Timothy Wyman McCarty is associate professor of political science and international relations at the University of San Diego. His work focuses on democratic theory, theories of complicity & moral responsibility, politics & literature, and right-wing politics in America. He is co-editor with Sabine von Mering of “Right-Wing Radicalism Today: Perspectives from Europe and the US.” McCarty is currently at work on a book-length project on the politics of complicity, provisionally titled The Tragedy of Complicity.
Pamela Paresky is visiting senior research associate at the Stevanovich Institute on the Formation of Knowledge at the University of Chicago, senior scholar at the Network Contagion Research Institute, and a frequent contributor to PsychologyToday.com. Her current project, Habits of a Free Mind, is a toolkit for engaging across lines of difference. Paresky previously served as senior scholar in psychology and human development at the Foundation for Individual Rights in Education and was lead researcher on Jonathan Haidt and Greg Lukianoff’s New York Times bestselling book, “The Coddling of the American Mind.” Her writing has appeared in many outlets including The New York Times, Politico, and The Guardian.
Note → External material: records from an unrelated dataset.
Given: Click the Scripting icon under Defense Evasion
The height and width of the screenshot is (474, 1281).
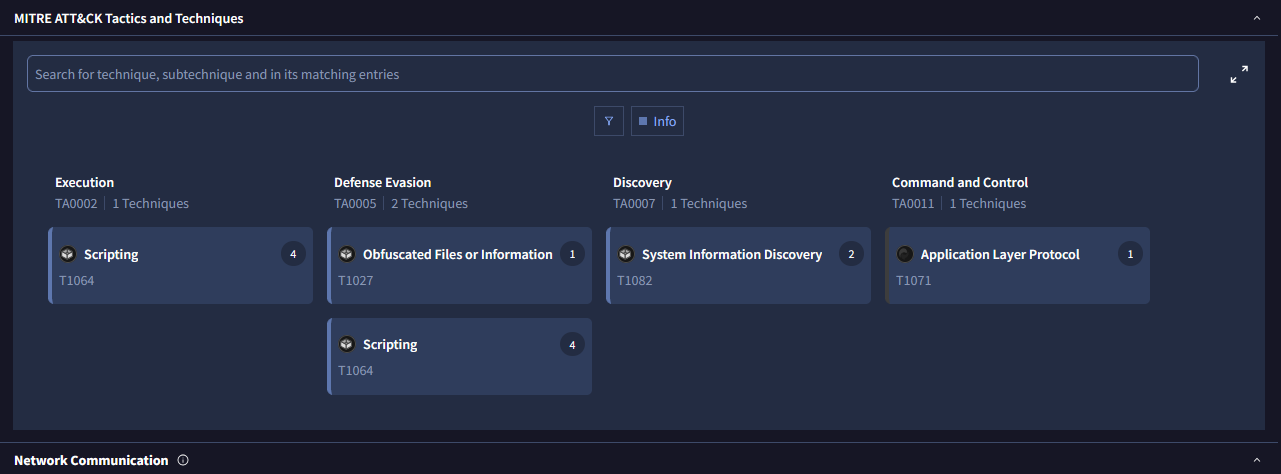Looking at the screenshot, I should [x=347, y=344].
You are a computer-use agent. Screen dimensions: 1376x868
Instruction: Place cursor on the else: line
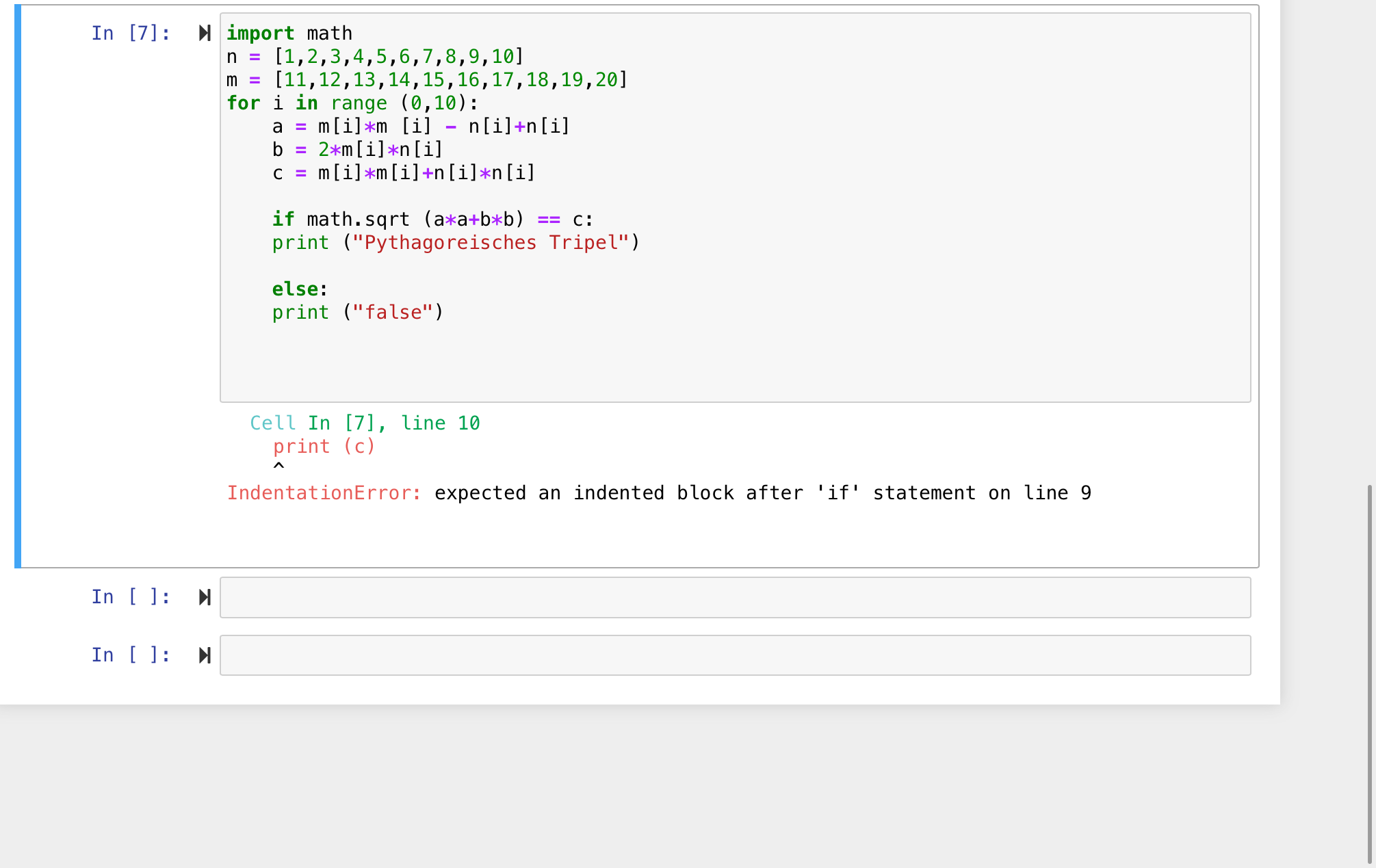(x=300, y=289)
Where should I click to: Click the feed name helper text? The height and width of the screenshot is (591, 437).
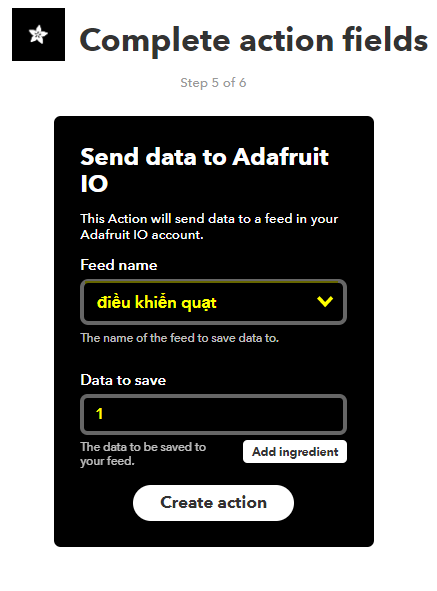179,338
Chris Surprenant is professor of ethics, strategy, and public policy, director of the University Honors Program, and founding director of the Urban Entrepreneurship and Policy Institute at the University of New Orleans. His work focuses on current issues in ethics and public policy, including the connection between entrepreneurship and human well-being; the importance of free exchange to the proper functioning of a free society; and the role of financial incentives in shaping institutions and influencing public policy.